Cook v Coldwell


Plaintiff, a real estate agent, was made aware of a bonus incentive program offered by defendant, a real estate brokerage and her employer, in which employees who remained with the firm through the end of the calendar year and met certain performance requirements. After plaintiff had remained with the firm through the first nine months of the year and met the performance requirements (receiving a nominal payment toward the bonus), defendant announced an alteration of the terms of the bonus incentive program, stating that the bonus would only be paid to employees who remained with the company through March of the following year. Plaintiff remained with the firm through the end of the year and then accepted another position the following January. Plaintiff demanded she receive the bonus due under the original incentive program and the defendant refused, after which suit was brought. The jury returned a verdict of $24,748.89, which was appealed.

Rules of law

A unilateral contract is formed when an offer may by satisfied only by performance, rather than by a reciprocal promise.

Once extended, an offer for unilateral contract may not be revoked if substantial performance has been completed.

Performance is considered substantial if it contemplates timely completion of performance in accordance with the terms of the offer.


Defendant argued that the trial court erred in not granting motion for directed verdict, claiming that plaintiff had not made a case for breach of the bonus agreement. Defendant claimed a lack of acceptance and a lack of consideration.

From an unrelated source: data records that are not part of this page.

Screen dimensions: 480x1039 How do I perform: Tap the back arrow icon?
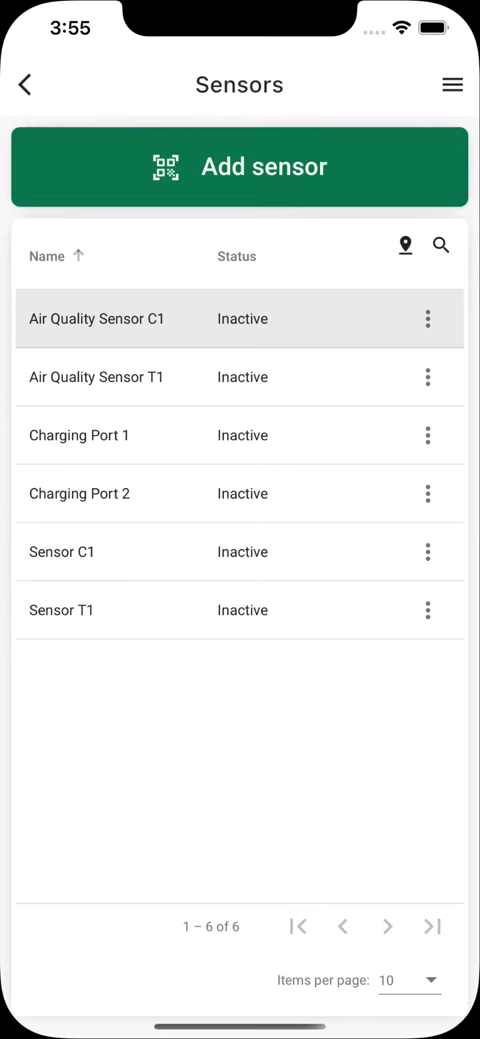pyautogui.click(x=25, y=85)
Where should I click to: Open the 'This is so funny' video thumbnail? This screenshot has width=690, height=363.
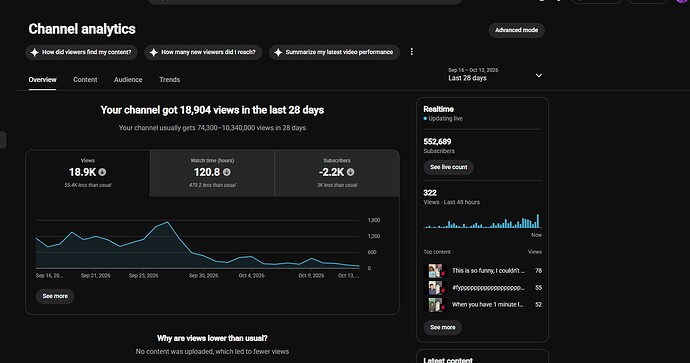pos(435,271)
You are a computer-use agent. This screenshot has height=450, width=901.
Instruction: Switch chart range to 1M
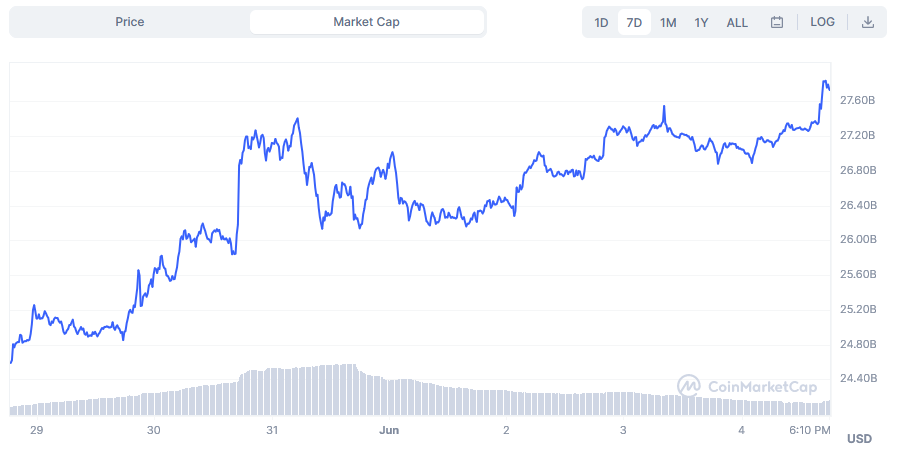(668, 22)
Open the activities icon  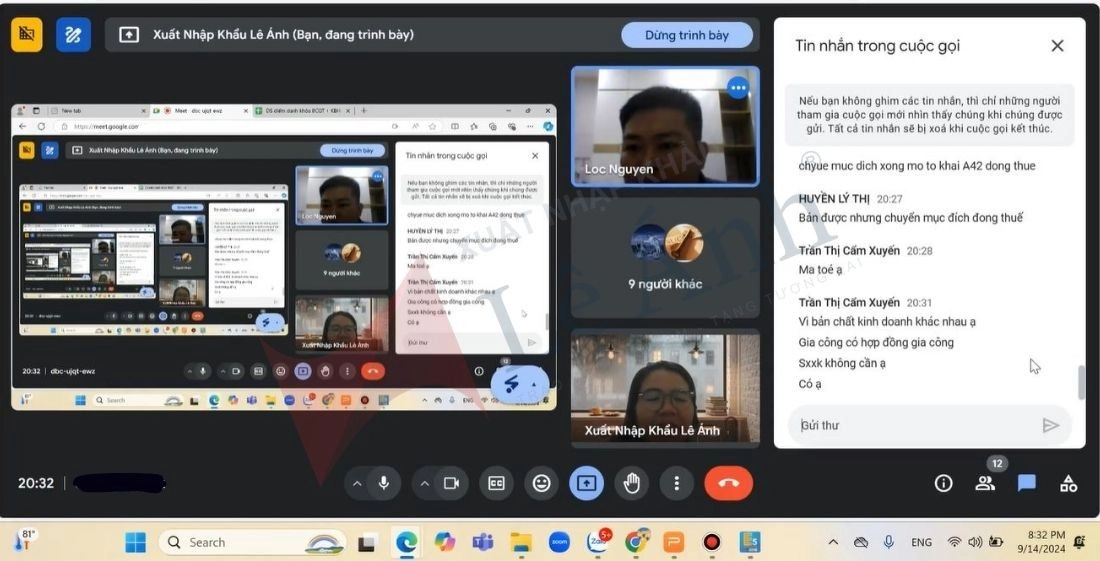1069,483
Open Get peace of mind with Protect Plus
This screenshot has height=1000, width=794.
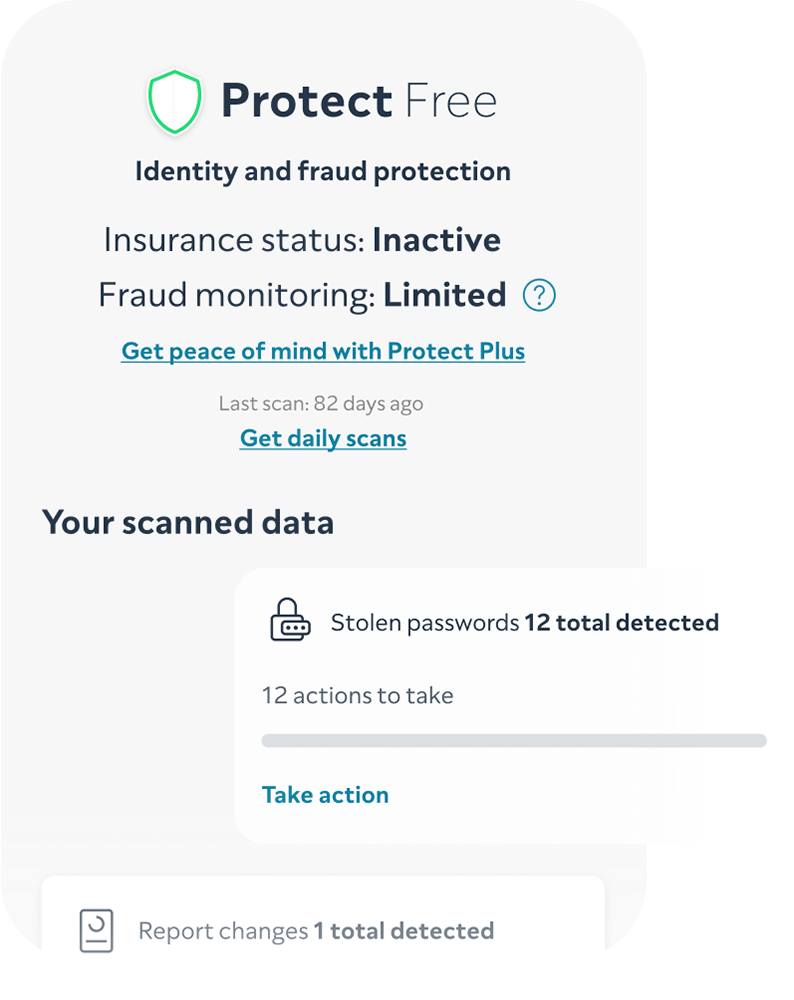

Plaintiff argued that she remained with defendant’s brokerage and performed at a high level, earning enough commissions to meet the performance requirements of the bonus incentive program, due to the existence of the offer. She argued that she had stayed with the brokerage for nine months of the year and that her partial performance was recognized by the defendant, as evidenced by the partial prepayment of the bonus. She argued that because she had already completed substantial performance, defendant lost the power to revoke the original offer and was thereby bound to its terms.


The court affirmed the jury’s finding and award. Particularly, they found that the partial but substantial performance of the offer’s requirements prevented the defendant from revoking the original offer, as this performance was sufficient to constitute acceptance.